Michael's "right-to-die" prescription medication is in a touristy town comprised of tacky European construction and windmills, something straight out of a hokey Renaissance Fair. Even the hotel staff wears their hair in braids and appropriate costumes to capture the essence of a place a long way from home. The production provides something of absurd comic relief to a story that gets dramatically heavy at times, but subtly conveys the men as fish out of water. In a lesser movie, the town's eccentricities might have been overplayed. In Paddleton, however, the comedy is light and never usurps the central relationship between the men.
Alex Lehmann's third feature (his first two being other straight-to-Netflix offerings, Blue Jay and the documentary Asperger's Are Us, both, too, under the umbrella of Duplass Brothers Productions) shows the maturity and progress of the mumblecore style of filmmaking I'd like to think of as "post-mumblecore." Instead of films shot on cheap camcorder equipment with occasionally messy editing and a shoestring budget, these are emotionally mature, refined works of dramatic poignancy (see Andrew Bujalski's lovable Support the Girls and Hannah Fidell's 6 Years for other examples). Moreover, and more significantly, the film captures a platonic bond between two societal outcasts with no family and little money who only have each other despite living in such a crowded neighborhood.
How I never thought of Ray Romano and Mark Duplass teaming up for a film like this makes me feel I need to step my game up a bit. Romano's clunky awkwardness is, yet again, sometimes uproariously funny, and he works well off of Duplass, whose perpetually even-keel nature stiff-arms things from turning out like a Curb Your Enthusiasm aside. There's a great scene at the pharmacy, where Andy generously offers to pay for Michael's horrendously expensive, lethal medicine, but the pharmacist informs him that his card has been declined multiple times. Andy gets on the phone with the credit card company, and in true Romano fashion, begins spinning his wheels about security questions while Michael assures the man he himself has the money to pay for the pills. It's a fun scene, one that lessens but doesn't effectively undercut the painfulness of the moment.

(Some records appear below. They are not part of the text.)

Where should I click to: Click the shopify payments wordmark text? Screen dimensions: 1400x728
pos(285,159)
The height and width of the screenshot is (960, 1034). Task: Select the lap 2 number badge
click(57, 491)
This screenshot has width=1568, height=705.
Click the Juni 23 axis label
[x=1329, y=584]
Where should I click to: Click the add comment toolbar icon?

Paddleton is very reminiscent of 50/50, the Seth Rogen/Joseph Gordon Levitt film everyone assumed was just another comedy until it proved to be a heavy drama about a man losing his best friend to cancer and a young, sick person's struggle to maintain the relationships he had amidst his final days. This is material ripe for maudlin treatment or downright incompetence if it had leaned to heavily into comedic territory. But writers Duplass and Lehmann, who has proven himself to be one of the most intriguing young filmmakers no one is talking about, are too smart to fall into such a clap-trap. They know better than to waste two authentic, real individuals with an enviable bond.
The final 20 minutes of Paddleton are powerful in the sense that both Michael and Andy are simultaneously forced to confront the reality of the situation. It doesn't go down with the yelling and waterworks you might be anticipating. Lehmann and Duplass keep their characters' demeanors consistent despite the mood drastically changing. It may also get you to examine your close friendships and see how far you're willing to go to aid and support the ones closest to you. The whole film did for me, at least.
Starring: Mark Duplass, Ray Romano, and Kadeem Hardison. Directed by: Alex Lehmann.